(aka Holey Functions, Batman!)

Quite a few students got the hidden message, and they did it faster than I would have expected. Mostly, it went like this:

Student: "Mr. Greene, I got the answer."

(I look at student's paper and see only a string of numbers.)

Me: "What does it say?"

Student: "What do you mean 'say'? You can't read numbers!"

(I look at student *meaningfully*. Single or double arched eyebrow, with a slight off-center forward head-tilt. Admit it - you're doing it right now!)

(Student looks at the puzzle again.) "Oh, wait!" (Student excitedly grabs pencil and gets back to work.)

Anyway, we took a quiz at the end of the class, and they did fine, so I hope we are ready to move into simplification in tomorrow's lesson.
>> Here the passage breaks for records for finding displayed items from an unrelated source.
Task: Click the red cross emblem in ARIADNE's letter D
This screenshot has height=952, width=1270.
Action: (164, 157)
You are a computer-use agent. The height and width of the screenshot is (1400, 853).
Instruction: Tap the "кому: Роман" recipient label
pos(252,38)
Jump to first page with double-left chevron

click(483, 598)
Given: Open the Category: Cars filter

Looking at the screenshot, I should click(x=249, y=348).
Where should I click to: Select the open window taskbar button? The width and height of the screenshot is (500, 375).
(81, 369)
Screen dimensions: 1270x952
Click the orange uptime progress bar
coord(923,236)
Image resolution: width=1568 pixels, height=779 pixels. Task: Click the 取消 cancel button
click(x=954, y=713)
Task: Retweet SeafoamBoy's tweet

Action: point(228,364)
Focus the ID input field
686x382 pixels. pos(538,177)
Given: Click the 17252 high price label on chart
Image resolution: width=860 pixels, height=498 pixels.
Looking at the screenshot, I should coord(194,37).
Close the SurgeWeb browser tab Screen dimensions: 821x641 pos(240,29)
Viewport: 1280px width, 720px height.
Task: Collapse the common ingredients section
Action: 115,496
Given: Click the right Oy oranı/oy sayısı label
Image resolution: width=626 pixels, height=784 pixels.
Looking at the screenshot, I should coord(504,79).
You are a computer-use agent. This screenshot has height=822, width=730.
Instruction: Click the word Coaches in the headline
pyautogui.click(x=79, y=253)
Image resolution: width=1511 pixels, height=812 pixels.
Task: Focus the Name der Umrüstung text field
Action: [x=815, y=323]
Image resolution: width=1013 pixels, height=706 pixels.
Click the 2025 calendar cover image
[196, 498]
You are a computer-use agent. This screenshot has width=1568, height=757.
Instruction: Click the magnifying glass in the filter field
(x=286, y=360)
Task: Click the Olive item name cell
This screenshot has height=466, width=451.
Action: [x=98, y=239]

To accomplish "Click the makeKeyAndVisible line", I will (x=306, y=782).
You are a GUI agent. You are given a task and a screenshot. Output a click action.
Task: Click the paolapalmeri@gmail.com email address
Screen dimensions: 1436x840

For the warm up, students will review finding vertical asymptotes and end behavior functions, and they will do this when given a graph only, or when given a function. (Go Representational Fluency!)

Then, I will have them analyze f(x) = (x^2-x-6)/(x+2). (Sorry, I haven't spent the time to learn LaTex yet...) They will assume there is a vertical asymptote at x = -2, and won't they be surprised when they see the graph on the TI! This will lead in to the discussion of 0/0 and holes in functions, and so forth. We'll do a couple practice problems, where students need to simplify (clearly writing the domain of the simplified form of the function) and graph (clearly indicating any holes). If there is more time left, I have a few practice problems for them to do on their own.

Wish us luck!

A beautiful combinatorics argument

18 hours ago

## 2 comments:

Somewhat offtopic, but Wikibooks has a good LaTeX guide here:

http://en.wikibooks.org/wiki/LaTeX

See also my del.icio.us bookmarks:

http://del.icio.us/robert.talbert/latex

You'll really thank yourself once you learn it. I use it for almost like a word-processor now (which it isn't).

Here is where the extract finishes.